Bacterial cells reveal skeletal structures

Bacteria are different from you and me. Always the minimalists, they lack features that plant and animal cells usually can’t do without: a nucleus, special organelles, and an internal skeleton made of protein, to name a few. But research reported in the March 23 Cell knocks out one plank of this standard profile–bacteria, too, have a protein skeleton, or cytoskeleton.

A fluorescent tag for a specific bacterial protein reveals a helical skeleton. Carballido-López

“This is akin to finding the platypus, a mammal that lays eggs,” says Laura J.F. Jones, who revealed the skeleton in Bacillus subtilis with her colleagues Rut Carballido-López and Jeffery Errington, all of Oxford University in England.

The researchers say their finding helps illuminate the origins of our own cell structure and eliminates a fundamental difference between two of the most basic groups of organisms, prokaryotes (bacteria and blue-green algae) and eukaryotes (plants, animals, and protozoans).

“Spectacular” is the how cell-mechanics researcher Piet De Boer of Case Western Reserve University in Cleveland rates the Oxford team’s unmasking of a bacterial cytoskeleton. “Bacteria have really been thought of as bags of enzymes without much of an internal structure at all,” says De Boer.

Bacteria were believed to have only a tough cell wall for support. Even powerful electron microscopes have failed to turn up any distinct internal structure. In contrast, eukaryotic cells, which evolved after bacteria, have a network of filaments for support and movement. A protein known as actin forms much of this cytoskeleton, which can look like a bushy spray of fibers.

In the past decade, bacteriologists have searched for complex structures in bacteria by using techniques for tagging proteins with fluorescent markers. These studies, which can illuminate otherwise hidden structures, have yielded evidence of a higher level of organization than previously believed, says De Boer.

Using fluorescent tags made with antibodies that can bind to specific proteins, the Oxford investigators looked for a bacterial cytoskeleton in the rod-shaped B. subtilis. “It seemed likely to me that something as important as the cytoskeleton must have evolved quite early, so I almost expected to find actin in bacteria even though the textbooks say it is absent,” says Errington.

He and his colleagues focused on two bacterial proteins, MreB and Mbl, because of evidence that the genes coding for them have roles in determining cellular shape.

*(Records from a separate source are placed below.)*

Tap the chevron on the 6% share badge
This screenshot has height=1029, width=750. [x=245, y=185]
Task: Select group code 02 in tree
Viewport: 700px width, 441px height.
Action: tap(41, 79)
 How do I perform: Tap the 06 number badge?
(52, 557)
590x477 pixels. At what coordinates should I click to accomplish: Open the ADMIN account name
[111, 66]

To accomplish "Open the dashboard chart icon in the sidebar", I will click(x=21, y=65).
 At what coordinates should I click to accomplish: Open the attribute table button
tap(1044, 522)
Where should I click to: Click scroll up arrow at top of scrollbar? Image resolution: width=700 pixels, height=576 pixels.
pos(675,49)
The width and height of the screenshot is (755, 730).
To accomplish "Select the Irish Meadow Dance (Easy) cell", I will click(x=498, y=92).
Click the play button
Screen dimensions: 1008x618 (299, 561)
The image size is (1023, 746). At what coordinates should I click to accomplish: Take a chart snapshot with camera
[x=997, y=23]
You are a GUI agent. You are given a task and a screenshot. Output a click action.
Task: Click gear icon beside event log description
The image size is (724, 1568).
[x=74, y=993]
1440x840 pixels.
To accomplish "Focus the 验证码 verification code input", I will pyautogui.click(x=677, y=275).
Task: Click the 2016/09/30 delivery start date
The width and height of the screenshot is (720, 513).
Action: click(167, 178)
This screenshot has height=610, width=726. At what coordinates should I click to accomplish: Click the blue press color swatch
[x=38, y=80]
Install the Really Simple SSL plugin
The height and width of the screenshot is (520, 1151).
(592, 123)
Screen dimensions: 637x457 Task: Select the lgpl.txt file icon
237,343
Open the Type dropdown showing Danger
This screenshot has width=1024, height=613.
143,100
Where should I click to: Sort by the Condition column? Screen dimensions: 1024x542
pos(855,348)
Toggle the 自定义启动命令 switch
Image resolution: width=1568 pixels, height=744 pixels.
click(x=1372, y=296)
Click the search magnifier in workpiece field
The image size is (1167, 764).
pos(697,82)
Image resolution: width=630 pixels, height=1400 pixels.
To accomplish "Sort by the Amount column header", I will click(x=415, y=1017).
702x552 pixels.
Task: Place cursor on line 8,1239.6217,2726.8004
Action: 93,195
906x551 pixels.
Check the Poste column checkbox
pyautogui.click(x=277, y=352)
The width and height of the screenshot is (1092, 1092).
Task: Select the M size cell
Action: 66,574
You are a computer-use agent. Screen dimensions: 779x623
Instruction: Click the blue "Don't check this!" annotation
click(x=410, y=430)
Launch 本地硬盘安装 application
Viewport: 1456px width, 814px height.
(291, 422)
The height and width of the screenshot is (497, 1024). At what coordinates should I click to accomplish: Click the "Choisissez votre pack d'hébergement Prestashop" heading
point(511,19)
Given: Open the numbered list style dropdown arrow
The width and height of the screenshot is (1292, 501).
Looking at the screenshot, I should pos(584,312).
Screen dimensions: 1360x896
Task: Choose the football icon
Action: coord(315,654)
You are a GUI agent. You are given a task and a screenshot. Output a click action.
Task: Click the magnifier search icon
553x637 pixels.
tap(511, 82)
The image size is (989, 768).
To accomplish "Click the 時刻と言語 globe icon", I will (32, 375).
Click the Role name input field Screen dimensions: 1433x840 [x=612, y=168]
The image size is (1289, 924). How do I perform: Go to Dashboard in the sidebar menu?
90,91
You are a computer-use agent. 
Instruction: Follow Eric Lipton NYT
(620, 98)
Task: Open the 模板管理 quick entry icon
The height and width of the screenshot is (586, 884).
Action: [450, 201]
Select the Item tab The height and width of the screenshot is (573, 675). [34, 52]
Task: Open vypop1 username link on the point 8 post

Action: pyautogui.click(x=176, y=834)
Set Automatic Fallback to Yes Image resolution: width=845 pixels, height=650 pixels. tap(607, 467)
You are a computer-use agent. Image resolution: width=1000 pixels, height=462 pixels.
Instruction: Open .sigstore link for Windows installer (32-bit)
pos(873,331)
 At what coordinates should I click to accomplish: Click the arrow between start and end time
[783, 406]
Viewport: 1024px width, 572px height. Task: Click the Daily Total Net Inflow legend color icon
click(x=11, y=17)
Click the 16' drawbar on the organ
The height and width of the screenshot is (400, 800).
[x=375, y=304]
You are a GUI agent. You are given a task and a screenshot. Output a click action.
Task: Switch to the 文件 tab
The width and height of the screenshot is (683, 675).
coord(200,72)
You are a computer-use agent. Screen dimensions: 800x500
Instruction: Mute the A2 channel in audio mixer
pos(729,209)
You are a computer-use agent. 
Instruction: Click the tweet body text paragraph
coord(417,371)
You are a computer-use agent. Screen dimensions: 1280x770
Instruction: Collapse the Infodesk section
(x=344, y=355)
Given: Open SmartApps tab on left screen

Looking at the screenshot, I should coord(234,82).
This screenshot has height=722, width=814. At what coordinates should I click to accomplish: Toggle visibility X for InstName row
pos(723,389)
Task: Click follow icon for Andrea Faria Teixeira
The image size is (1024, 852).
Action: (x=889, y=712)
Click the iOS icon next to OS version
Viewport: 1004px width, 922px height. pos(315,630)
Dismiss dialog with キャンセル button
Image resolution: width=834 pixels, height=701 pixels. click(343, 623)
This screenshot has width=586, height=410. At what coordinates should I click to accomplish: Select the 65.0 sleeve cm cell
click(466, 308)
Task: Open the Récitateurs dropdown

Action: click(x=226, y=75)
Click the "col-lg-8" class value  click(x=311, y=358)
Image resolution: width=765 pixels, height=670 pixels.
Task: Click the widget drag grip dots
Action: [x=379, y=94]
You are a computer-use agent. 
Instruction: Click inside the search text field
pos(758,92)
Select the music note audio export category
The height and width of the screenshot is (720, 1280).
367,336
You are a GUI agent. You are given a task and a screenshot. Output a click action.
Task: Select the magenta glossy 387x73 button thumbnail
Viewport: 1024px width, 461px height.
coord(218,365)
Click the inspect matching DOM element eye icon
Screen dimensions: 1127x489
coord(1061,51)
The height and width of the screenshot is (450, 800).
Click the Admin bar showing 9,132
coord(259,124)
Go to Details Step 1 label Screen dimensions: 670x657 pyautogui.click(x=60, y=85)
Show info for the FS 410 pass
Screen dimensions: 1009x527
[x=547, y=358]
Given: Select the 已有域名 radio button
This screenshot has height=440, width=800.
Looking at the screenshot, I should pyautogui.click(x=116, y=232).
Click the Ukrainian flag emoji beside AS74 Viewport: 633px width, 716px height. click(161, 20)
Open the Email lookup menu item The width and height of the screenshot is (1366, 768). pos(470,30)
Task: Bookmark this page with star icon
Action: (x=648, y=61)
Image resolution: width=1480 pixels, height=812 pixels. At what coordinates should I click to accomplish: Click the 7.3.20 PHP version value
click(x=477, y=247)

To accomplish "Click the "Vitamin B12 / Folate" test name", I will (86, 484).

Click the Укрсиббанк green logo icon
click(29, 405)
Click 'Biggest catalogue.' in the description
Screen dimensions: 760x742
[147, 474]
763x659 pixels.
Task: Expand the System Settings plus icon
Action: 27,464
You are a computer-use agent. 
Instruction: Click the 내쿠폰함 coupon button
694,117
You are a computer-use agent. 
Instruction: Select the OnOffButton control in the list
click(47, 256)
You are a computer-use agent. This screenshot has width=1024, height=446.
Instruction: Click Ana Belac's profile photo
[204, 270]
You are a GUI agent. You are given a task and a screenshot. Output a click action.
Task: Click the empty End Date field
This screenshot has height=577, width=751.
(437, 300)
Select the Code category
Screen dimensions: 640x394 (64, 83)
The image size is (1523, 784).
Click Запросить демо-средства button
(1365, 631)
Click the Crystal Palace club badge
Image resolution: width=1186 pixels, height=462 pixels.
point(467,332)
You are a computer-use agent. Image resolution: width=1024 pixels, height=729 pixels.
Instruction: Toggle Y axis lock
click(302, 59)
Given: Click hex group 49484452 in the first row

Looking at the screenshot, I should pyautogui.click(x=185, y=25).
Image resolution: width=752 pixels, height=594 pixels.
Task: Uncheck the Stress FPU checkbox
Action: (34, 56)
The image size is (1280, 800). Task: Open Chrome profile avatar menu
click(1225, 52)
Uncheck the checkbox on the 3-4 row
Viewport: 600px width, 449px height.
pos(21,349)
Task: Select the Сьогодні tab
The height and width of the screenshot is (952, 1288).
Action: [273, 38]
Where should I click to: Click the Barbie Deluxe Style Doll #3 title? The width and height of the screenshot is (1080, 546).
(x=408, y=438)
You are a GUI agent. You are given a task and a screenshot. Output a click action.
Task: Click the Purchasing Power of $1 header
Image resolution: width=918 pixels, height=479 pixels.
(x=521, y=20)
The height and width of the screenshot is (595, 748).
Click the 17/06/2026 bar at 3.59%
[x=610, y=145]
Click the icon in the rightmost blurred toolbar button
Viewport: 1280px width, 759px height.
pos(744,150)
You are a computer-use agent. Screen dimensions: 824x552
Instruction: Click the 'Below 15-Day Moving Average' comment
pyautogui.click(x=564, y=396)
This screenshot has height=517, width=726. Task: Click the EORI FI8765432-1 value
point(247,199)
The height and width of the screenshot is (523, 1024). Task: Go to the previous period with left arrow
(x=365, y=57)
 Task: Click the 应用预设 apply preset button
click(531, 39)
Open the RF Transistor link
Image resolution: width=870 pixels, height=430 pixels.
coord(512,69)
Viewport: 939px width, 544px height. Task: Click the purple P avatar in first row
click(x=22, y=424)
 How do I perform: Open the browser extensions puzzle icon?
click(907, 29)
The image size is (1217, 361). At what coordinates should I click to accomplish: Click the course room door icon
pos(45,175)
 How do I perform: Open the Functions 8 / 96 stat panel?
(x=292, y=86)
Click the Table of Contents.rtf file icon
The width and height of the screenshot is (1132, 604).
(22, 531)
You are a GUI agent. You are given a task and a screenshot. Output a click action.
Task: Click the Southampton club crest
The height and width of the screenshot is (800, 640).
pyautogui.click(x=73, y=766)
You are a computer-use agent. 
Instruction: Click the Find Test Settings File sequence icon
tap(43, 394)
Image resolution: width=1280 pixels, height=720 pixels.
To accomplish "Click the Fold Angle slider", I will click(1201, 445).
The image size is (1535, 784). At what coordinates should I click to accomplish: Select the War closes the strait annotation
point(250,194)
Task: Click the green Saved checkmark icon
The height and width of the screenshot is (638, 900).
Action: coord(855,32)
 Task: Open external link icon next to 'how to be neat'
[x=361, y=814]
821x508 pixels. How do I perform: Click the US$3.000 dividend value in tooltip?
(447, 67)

Disabling the gene for MreB resulted in rounded cells, while disabling the gene for Mbl yielded elongated, twisted bacteria. Using a different fluorescent antibody to light up the intact protein in each altered cell, the researchers revealed complex internal structures made of either MreB or Mbl.

“We were ecstatic when we saw the first MreB and Mbl images, because they immediately told us that the proteins probably made filaments like actin,” says Errington. Coiling within the cell as they did, the filaments clearly could determine cell shape in normal bacteria, he says.

Errington likens the filamentous structure to a scaffold: It doesn’t have great strength itself, but instead provides the internal framework for a sturdier exterior shell, in this case the bacterium’s tough cell wall.

The finding suggests that the cytoskeleton evolved before bacteria and our own cellular ancestors split into two groups, says Errington. Having a cytoskeleton isn’t a defining feature of eukaryotic cells after all, he asserts.